# [Texte du document]
+++++
La condamnation acquise d’avance, l’ACLU cherche un procès rapide plutôt que le véritable barnum qui va envahir la petite ville fondamentaliste de Dayton, dont les habitants, eux, voient dans ce procès « une occasion inespérée de faire figurer leur petite ville « sur la carte ». »6 Le choix de Darrow comme avocat de la défense échappe également à son contrôle. Avocat à Chicago, symbole de la libre pensée et défenseur attitré des syndicalistes, Darrow venait de sauver de la peine capitale deux jeunes criminels homosexuels qui avaient horrifiés le pays par le meurtre gratuit d’un enfant – pas vraiment le profil de l’avocat discret recherché par la défense. Mais Bryan s’étant engagé pour la partie adverse, « l’offre de Darrow ne pouvait plus guère être repoussée »7. Le procès du singe qui devait être une formalité se transforme en combat de ténors du barreau monopolisant l’attention du pays tout entier !

 

Beuglements en Afghanistan

Qui de Darrow ou de Bryan est sorti vainqueur de cette joute oratoire ? La question appelle des réminiscences du débat d’Oxford (sur lequel le bLoug se penchera prochainement), pour lequel la postérité n’a pas retenu celui qui s’était effectivement le mieux fait entendre. Il semble que Bryan, que l’on présente souvent humilié, le fut moins par Darrow que par Dudley Field Malone, l’autre avocat de la défense. Avocat de la cause féministe, ce new-yorkais, catholique divorcé formait avec Darrow « le meilleur attelage pour hérisser et scandaliser le Sud moraliste et conformiste »8, selon l’expression de Lecourt. Par ailleurs, on a souvent écrit que Darrow avait poussé Bryan dans ses retranchement en l’appelant a témoigner en tant qu’expert de la Bible. Or, d’après Gould, Bryan se tira suffisamment bien de la tache pour ne pas se sentir gêné – d’autant qu’il n’avait jamais été strictement littéraliste. « Ce n’était donc pas une lamentable incohérence qu’auraient démasquée les questions implacables de Darrow. »9 Par ailleurs, ce témoignage, qui fut retiré du procès-verbal, eut lieu alors que le procès touchait à sa fin et que pratiquement tous les journalistes étaient partis…

dis, tu me prêterais pas ton éventail ? j'ai un peu chaud à beugler là...
+++++
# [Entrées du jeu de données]
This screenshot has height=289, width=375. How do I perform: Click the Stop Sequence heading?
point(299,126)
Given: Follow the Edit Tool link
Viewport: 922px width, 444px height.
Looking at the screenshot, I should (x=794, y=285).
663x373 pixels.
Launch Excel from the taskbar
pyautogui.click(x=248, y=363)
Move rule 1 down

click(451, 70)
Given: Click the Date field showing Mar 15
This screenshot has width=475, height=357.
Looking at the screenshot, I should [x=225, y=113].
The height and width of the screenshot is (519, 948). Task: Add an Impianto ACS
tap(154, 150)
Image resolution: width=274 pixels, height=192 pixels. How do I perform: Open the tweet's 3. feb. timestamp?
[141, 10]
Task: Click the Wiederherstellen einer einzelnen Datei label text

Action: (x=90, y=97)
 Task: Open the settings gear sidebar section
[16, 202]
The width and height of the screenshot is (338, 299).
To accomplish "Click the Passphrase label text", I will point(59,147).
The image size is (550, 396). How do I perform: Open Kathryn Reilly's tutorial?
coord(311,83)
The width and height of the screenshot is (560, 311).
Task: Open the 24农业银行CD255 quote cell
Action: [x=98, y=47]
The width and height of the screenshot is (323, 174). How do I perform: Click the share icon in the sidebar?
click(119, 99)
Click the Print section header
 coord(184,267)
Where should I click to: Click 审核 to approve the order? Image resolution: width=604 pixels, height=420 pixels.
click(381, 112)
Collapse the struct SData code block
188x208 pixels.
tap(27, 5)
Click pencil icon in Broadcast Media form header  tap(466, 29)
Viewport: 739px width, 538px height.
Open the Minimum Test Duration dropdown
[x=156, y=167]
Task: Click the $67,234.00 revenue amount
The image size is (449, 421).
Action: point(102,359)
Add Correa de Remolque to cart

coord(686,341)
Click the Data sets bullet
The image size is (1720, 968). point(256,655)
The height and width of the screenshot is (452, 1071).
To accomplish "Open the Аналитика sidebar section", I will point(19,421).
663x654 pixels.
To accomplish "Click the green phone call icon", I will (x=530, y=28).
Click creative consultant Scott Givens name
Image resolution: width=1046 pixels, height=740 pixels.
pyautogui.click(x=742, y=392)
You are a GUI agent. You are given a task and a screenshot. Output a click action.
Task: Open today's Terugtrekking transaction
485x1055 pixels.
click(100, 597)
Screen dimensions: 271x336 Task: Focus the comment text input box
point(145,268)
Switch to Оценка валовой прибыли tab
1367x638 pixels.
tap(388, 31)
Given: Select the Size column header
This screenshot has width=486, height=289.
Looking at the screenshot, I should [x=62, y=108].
+++++
# [Consigne]
Prolongez le texte sur le procès du singe à Dayton en reprenant à l'endroit où il s'interrompt.

# [Résultat de l'exercice]
H.L. Mencken se chargea, dans son style inimitable, de caractériser l’impact de l’intervention de Darrow: « le grand discours qu’a prononcé hier Clarence Darrow semble avoir eu exactement le même effet que s’il avait beuglé dans quelques défilé montagneux de l’Afghanistan. »10

 

Hasards sans nécessité

Le plus étrange dans le procès du singe est peut-être qu’il aurait pu ne jamais avoir lieu. D’abord parce que d’autres voies s’offraient pour contrer l’offensive créationniste – pour Stephen Jay Gould, le Butler Act aurait en effet pu « être rejeté sans grande difficulté si ses adversaires avaient pris la peine de s’organiser et de constituer un groupe de pression comme ils l’avaient fait l’année précédente dans le Kentucky »11 pour un projet du même type. Ensuite, parce qu’il se tint en dépit d’une accumulation invraisemblables de circonstances favorables, dont Gould a dressé la liste : ce fut une improbable suite de démissions politiques du Parlement et du gouverneur du Tennessee qui votèrent et ratifièrent un texte dont ils ne comprenaient pas l’enjeu en espérant que quelqu’un d’autre se chargerait de rectifier leur décision !

John Washington Butler. Ou comment légiférer sur un sujet qu'on ne connaît pas.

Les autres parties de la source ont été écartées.